In the following organisational structure, both the operations and revenue generating teams (including a working owner with their adviser hat on) report to the COO. The COO then reports to the board/owners, including you with your owner hat on, and potentially your board of advice, on the implementation of its strategic initiatives across the entire business. There’s a separation between the strategic/supervisory role of the board/owners and the operational/managerial role of the COO. While business owners provide leadership and set the strategy and vision, a COO is responsible for driving the achievement of that strategy and vision.

One business that has been very deliberate about this delineation of roles is Woodbury Financial Services. Errol Woodbury, who is a participant in our Cultivating Advice Roundtable, has recently employed a COO with broad management experience gained from a range of industries, including financial services and retail. Previous practice managers in the business were very good operationally in terms of staff management, office tasks and administration, but Woodbury recognised the need for another layer of responsibility with a broader scope. According to Woodbury, “a COO places greater emphasis on business execution and is not only responsible for input into strategic planning (above the line), but is wholly responsible for strategic execution (below the line)”.

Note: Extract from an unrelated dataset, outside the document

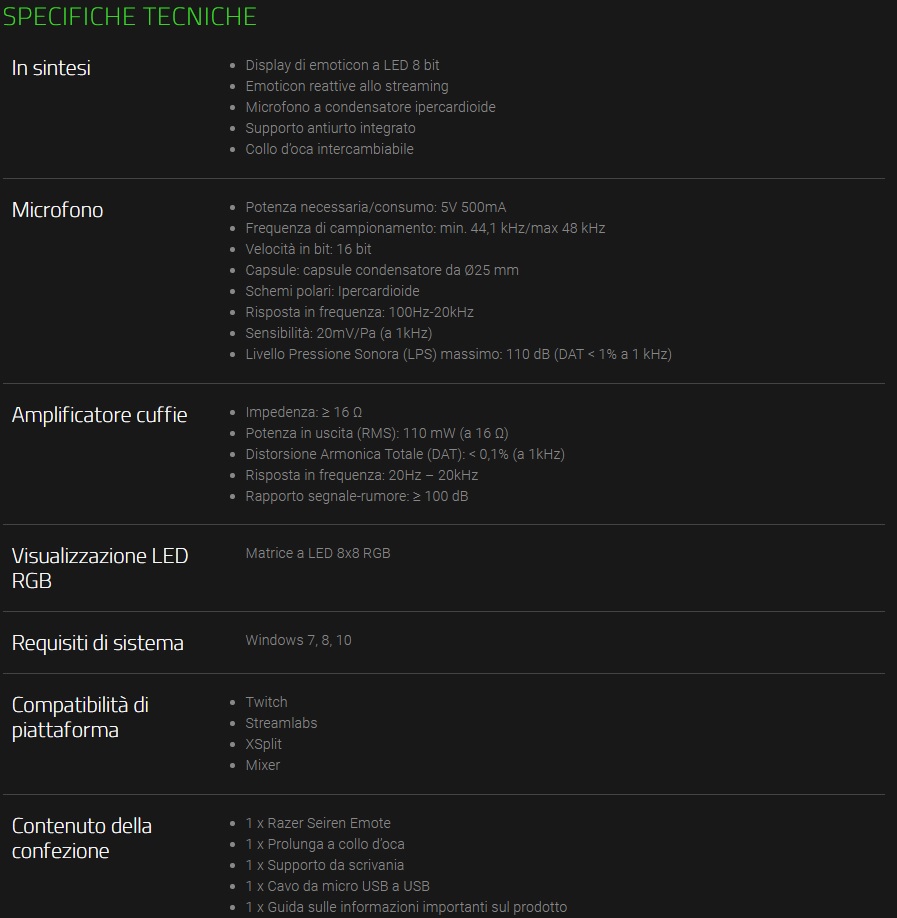This screenshot has width=897, height=918.
Task: Click the "Rapporto segnale-rumore" specification line
Action: click(x=356, y=496)
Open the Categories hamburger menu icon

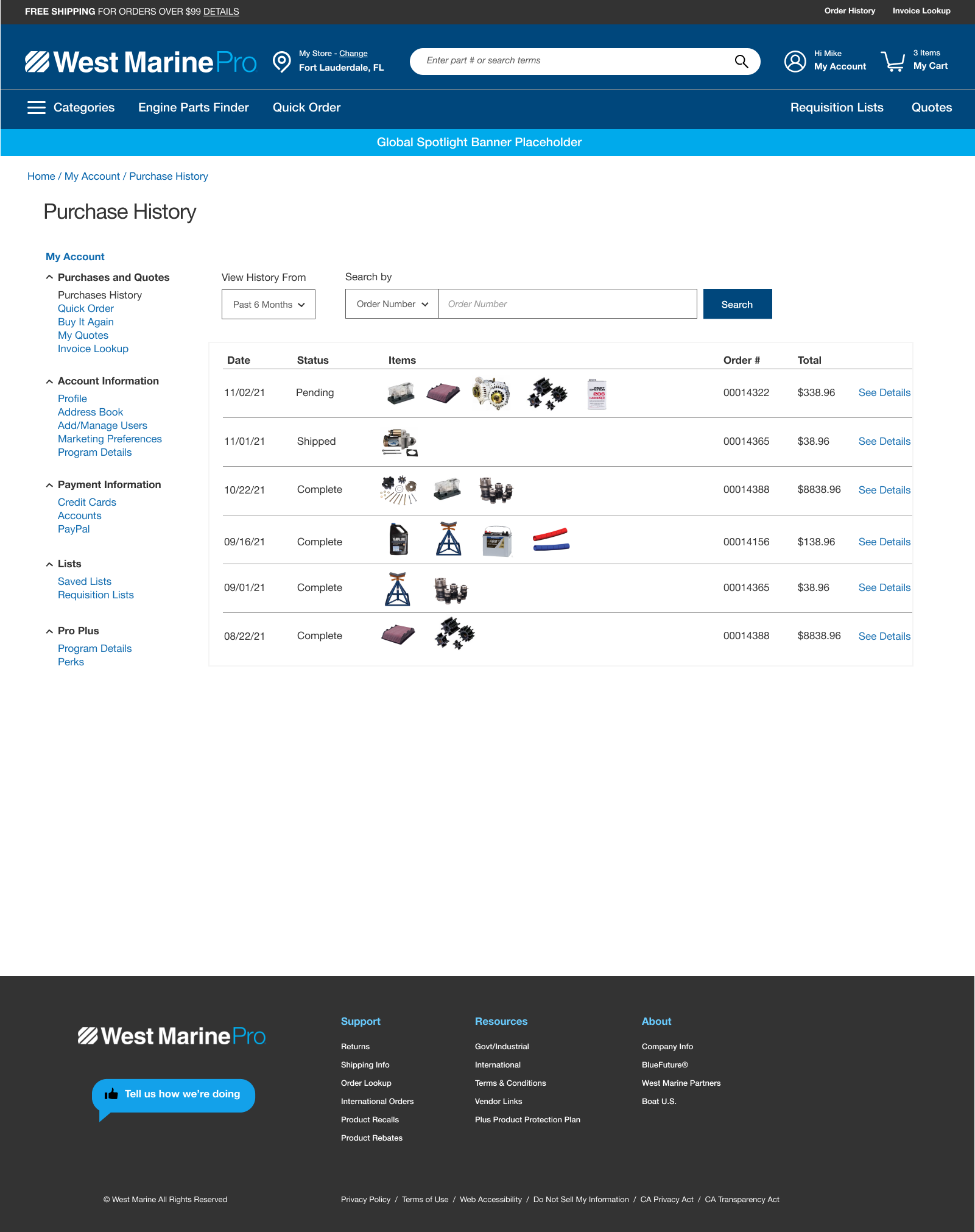(37, 108)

“Great businesses stand or fall on execution and the COO’s role is to facilitate this,” he says. Pivotal to the COO’s ability to drive strategy and execute it is that they have a mandate to ‘take control’, holding the teams (which can include a working owner) accountable to the achievement of the business objectives. For a working owner this can initially be a challenge, for though they will ultimately remain in charge, they are relinquishing the responsibility. It hasn’t been hard for Woodbury to delineate roles because “I don’t enjoy it and so it’s not a challenge”. “For us it’s a matter of what is the best pay-off for the business and what we do best as advisers,” he says. Woodbury sees this all as part of “the new evolution in the industry from the cottage-based practice to a corporatised model which attracts good people from all industries to bring in fresh ideas”.

So assuming the organisational structure and the board’s mandate supports and facilitates this relinquishment of that responsibility, and there is: an alignment in expectations re the COO’s role (instinctive profiling can help here); and a link between the COO’s performance and personal reward (the setting of key performance Indicators is vital); then the COO will have every motivation to achieve, driving any change that is necessary and empowering the team. So, think like a business owner. Optimise the structure of your team so they can spend time doing what they’re good at, empowering them to achieve the vision for the business.